There is a magic in some books
That sucks a man into connections with
The spirits hard to touch
That join him to his kind
A man will seek the reading out
Guarded like a canteen in the desert heat
But sometimes needs must drink
And then the final drop falls sweet
The last page turns
The end

and it goes on, more hopeful, turning the metaphor to his wife, to the book that doesn't end. i have had this Book on tour with me. it's remained unfinished quite on purpose, i was sucked into it and then started to measure Very Carefully how many pages at a sitting. i looked forward to two things for a few weeks. reading the Book, and having a cup of coffee alone in a cafe at the beginning of the day. but it needed to be Away. and sitting down.
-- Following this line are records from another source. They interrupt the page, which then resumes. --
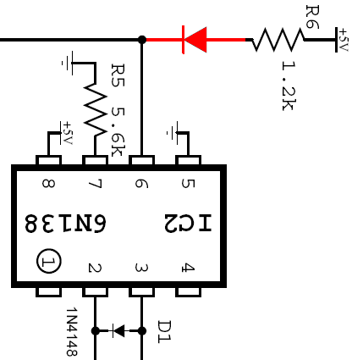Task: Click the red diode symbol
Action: click(x=195, y=40)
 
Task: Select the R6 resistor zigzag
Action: click(x=278, y=40)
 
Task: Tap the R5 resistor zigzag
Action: click(x=96, y=108)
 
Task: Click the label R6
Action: click(x=312, y=17)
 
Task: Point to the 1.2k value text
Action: click(x=289, y=86)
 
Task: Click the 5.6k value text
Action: click(x=118, y=131)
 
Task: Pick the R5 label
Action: click(x=118, y=75)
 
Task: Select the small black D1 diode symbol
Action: click(x=118, y=330)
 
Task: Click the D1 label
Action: click(x=164, y=332)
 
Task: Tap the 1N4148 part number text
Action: click(x=72, y=332)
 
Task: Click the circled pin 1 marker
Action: click(x=48, y=261)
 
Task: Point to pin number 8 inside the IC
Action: click(x=48, y=184)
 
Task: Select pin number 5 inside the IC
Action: click(x=188, y=184)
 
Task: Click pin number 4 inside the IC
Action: click(x=188, y=268)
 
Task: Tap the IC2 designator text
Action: click(x=188, y=223)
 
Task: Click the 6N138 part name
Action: click(x=65, y=223)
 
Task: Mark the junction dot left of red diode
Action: click(x=142, y=40)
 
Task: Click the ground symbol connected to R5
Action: click(x=69, y=63)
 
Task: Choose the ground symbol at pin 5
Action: click(x=173, y=132)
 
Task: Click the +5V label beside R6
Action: click(x=344, y=40)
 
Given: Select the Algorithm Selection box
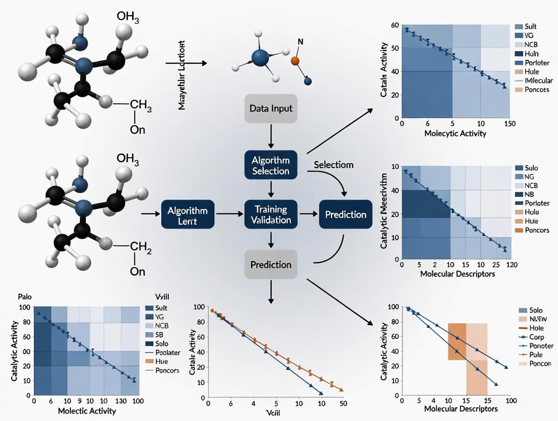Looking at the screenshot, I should tap(271, 165).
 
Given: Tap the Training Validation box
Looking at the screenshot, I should tap(271, 214).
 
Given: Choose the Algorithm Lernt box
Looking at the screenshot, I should tap(188, 214).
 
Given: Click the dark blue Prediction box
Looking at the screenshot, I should tap(345, 214).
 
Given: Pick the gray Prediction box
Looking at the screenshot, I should tap(271, 264).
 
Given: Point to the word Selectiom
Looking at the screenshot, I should tap(334, 165).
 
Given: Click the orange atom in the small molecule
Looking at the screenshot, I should tap(296, 61).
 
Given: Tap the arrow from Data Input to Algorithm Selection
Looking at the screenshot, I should tap(271, 136).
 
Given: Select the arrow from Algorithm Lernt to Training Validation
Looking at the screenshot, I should tap(229, 214).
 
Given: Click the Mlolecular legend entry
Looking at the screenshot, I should tap(539, 80).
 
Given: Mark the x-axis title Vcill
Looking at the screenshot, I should tap(272, 412).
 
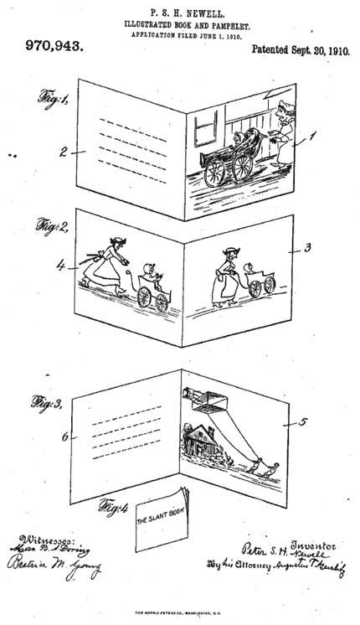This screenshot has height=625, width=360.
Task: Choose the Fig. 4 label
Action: point(114,507)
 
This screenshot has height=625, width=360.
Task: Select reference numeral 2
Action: point(62,152)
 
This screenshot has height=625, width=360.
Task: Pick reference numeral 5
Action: point(303,422)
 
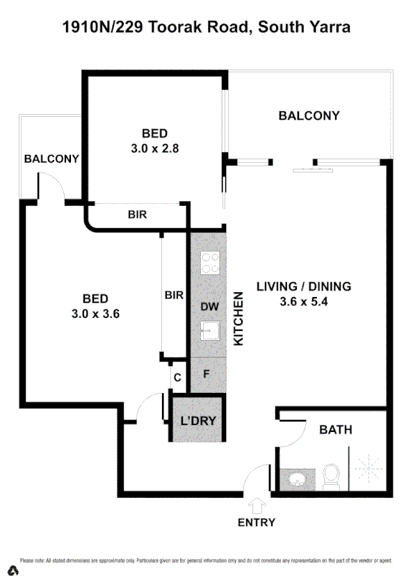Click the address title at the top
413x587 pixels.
206,28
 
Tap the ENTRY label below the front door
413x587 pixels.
257,522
a cup of coffee in the venue was worthless, and cup of coffee on the bus was more than worthless. the best cup of coffee was in a good cafe. a bad cafe was better than no cafe. a restaurant was also passable and i did that a few times but it could be unnerving, bothered by waiters. the worst case scenario, but still coffee, was to brew myself a cup of tea on the bus, walk in a straight line away from the Mess and towards Being Alone and sit there, on a stone, on a bench, on a mound of dirt. anything. just give me some solitude, some time to process those thousands of faces, those nasty comments, those conflicting thoughts battling in my already-boiling-over brain. stick me in a room full of people all sitting around, making small talk and sandwiches, staring at the wall, waiting for time to pass, and i will eventually just Go Postal.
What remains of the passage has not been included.